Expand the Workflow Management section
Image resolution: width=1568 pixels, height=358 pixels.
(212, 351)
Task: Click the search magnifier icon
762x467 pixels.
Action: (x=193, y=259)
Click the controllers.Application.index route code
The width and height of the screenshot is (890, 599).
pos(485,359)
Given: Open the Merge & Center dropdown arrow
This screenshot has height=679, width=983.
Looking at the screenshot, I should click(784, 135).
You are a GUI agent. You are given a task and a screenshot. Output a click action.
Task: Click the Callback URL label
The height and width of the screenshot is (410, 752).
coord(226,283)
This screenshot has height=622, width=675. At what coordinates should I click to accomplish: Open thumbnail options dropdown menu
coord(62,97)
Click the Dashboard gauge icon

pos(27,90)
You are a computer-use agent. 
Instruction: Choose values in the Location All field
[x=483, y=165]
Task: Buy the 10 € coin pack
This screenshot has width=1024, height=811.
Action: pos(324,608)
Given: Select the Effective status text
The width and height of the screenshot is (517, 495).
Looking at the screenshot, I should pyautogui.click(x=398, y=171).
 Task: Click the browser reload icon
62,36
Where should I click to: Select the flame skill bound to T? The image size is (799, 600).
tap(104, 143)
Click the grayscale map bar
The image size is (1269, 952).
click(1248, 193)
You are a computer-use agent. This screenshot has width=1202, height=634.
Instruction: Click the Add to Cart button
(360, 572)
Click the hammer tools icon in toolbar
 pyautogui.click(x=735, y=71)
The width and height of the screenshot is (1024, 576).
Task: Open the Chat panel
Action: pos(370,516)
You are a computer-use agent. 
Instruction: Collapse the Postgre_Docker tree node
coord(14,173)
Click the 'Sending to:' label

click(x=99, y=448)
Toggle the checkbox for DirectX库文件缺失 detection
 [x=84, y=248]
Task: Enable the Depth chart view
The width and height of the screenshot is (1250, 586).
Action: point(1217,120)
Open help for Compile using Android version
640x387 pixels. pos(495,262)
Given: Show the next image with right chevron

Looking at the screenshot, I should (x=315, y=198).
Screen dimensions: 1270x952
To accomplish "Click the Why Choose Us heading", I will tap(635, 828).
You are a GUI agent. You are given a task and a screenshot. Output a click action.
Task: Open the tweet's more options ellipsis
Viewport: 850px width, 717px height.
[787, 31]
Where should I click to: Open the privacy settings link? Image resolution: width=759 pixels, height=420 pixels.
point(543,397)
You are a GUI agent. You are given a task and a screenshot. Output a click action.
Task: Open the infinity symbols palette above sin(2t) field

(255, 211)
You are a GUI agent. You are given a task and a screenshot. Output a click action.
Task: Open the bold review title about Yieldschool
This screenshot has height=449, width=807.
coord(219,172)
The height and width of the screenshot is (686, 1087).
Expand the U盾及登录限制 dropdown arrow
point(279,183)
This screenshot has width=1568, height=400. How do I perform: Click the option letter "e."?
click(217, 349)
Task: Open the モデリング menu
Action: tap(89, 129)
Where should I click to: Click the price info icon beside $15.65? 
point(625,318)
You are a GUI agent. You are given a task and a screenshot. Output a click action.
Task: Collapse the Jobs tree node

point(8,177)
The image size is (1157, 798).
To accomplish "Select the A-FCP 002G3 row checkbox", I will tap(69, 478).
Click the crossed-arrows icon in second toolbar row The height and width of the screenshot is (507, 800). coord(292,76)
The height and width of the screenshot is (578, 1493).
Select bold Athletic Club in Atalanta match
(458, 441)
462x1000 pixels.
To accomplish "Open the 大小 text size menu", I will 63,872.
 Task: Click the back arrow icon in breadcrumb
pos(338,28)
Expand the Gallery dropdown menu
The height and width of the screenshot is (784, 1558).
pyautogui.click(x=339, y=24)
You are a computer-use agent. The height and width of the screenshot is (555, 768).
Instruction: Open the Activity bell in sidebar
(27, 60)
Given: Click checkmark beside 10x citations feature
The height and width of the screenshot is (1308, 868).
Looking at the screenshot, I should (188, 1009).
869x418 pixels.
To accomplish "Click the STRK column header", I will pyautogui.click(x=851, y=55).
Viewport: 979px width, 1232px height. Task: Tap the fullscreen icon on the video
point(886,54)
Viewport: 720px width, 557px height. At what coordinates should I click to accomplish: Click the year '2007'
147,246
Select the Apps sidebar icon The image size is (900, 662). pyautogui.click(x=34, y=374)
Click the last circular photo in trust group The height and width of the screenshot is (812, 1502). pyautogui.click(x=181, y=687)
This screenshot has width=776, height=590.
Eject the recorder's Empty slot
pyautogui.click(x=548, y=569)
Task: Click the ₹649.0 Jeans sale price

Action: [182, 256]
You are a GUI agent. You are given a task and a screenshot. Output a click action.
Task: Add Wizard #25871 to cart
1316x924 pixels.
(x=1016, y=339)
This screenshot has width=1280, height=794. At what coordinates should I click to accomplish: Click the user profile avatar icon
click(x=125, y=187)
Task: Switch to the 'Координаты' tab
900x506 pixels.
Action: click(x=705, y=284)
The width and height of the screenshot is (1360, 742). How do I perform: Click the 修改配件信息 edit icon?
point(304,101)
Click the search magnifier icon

• Problem to solve
Using the entries above, give again exactly the lines from the line holding "Task: Open the infinity" through the line holding "The height and width of the screenshot is (686, 1087).". Include both end lines and nothing else.

• Answer to this problem
Task: Open the infinity symbols palette above sin(2t) field

(255, 211)
You are a GUI agent. You are given a task and a screenshot. Output a click action.
Task: Open the bold review title about Yieldschool
This screenshot has height=449, width=807.
coord(219,172)
The height and width of the screenshot is (686, 1087).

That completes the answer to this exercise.